Als Jocelyn's Mann stirbt, zieht sie mit ihrer 10-jährigen Tochter Ruby von Kalifornien nach England zu ihrer Mutter. Virginia lebt seit dem Tod ihres Mannes alleine in dem Herrschaftshaus Lake Hall. Jo zieht sehr widerstrebend zurück in das Haus ihrer Kindheit. Eine Kindheit, die alles andere als glücklich war. Denn Jo wurde von ihren Eltern sehr stiefmütterlich behandelt und hat ihre damalige Nanny Hannah als Mutter angesehen. Hannah hat sich um Jo gekümmert, sie umsorgt und behütet. Bis 1987, als Hannah von einem Tag auf den anderen spurlos verschwunden ist.

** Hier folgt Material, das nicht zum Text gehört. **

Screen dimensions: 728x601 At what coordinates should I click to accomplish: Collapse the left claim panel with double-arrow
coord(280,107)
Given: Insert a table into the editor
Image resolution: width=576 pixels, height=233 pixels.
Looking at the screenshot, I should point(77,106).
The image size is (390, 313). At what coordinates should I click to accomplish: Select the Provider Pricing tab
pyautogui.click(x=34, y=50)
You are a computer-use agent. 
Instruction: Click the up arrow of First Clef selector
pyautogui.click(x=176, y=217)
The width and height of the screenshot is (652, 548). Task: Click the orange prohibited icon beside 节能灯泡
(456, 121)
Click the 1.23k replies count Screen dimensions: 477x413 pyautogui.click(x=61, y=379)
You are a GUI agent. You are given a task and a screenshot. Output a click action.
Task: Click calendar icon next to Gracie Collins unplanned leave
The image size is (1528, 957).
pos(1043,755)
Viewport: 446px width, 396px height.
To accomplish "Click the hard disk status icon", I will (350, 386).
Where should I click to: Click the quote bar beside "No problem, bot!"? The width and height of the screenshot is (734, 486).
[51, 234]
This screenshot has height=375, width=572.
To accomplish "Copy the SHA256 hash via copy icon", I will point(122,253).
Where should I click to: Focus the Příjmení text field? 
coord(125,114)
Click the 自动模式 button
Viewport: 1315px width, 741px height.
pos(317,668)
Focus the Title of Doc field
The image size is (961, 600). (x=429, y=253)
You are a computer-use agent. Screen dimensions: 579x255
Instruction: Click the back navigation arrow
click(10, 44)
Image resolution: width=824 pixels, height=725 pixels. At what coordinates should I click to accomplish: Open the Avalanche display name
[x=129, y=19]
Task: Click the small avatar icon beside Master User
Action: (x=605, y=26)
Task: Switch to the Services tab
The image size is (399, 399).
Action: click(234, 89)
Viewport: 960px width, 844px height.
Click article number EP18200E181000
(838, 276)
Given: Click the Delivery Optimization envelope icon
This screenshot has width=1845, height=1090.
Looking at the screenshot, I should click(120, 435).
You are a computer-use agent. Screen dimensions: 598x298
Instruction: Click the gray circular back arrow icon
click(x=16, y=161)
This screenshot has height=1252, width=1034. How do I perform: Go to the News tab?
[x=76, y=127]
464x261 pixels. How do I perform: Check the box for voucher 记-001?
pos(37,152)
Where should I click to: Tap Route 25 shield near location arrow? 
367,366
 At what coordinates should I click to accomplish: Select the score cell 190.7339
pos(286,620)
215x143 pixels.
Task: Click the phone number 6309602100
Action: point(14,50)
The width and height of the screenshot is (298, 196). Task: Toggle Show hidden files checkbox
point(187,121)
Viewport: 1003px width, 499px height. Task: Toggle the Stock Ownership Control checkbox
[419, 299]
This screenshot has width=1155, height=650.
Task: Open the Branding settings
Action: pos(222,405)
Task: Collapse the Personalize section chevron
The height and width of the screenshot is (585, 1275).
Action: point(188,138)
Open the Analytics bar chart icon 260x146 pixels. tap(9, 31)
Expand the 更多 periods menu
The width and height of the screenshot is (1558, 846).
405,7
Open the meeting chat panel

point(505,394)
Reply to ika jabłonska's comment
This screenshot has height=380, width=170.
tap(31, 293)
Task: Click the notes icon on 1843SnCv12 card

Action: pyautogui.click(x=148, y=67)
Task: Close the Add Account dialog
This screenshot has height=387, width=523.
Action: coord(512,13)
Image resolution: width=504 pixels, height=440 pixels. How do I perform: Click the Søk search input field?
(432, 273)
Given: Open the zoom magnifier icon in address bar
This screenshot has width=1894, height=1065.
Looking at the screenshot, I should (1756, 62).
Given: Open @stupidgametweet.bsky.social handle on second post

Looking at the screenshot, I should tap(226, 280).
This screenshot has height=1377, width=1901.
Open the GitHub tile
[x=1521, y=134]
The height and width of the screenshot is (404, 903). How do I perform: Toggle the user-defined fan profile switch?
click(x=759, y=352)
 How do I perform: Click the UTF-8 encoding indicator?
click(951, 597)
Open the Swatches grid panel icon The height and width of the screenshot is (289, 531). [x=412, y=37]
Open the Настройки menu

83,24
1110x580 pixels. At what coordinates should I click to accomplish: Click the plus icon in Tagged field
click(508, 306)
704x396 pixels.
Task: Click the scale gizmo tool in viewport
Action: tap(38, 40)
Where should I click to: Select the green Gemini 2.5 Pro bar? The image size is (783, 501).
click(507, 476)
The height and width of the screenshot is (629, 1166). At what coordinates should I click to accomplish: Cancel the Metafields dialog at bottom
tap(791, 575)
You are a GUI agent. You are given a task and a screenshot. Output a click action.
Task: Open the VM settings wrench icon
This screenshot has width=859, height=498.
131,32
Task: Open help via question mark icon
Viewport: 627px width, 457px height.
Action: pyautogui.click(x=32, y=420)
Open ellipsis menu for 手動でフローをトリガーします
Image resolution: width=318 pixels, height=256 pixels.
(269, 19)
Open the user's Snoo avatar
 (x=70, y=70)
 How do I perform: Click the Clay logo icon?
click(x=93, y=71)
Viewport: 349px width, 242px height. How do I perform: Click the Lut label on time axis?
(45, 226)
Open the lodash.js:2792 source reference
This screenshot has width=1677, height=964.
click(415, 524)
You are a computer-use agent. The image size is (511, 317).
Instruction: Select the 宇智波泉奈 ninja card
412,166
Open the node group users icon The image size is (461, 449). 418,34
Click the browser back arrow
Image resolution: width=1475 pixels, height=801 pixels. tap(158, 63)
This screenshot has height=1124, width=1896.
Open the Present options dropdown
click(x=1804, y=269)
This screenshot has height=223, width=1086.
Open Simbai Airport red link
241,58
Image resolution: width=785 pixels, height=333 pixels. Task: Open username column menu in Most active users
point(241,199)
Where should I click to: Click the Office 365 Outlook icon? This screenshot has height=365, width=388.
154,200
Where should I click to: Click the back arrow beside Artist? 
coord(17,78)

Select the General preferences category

Als Jo eines Tages einer Dame begegnet, die behauptet Hannah zu sein, freut sie sich über das Wiedersehen nach all den Jahren. Virginia weiss jedoch, dass die Frau nicht Hannah sein kann. Denn sie ist im Bild, was damals mit der Nanny geschehen ist. Wer ist die Frau, die sich als Hannah ausgibt? Was ist damals mit Hannah geschehen?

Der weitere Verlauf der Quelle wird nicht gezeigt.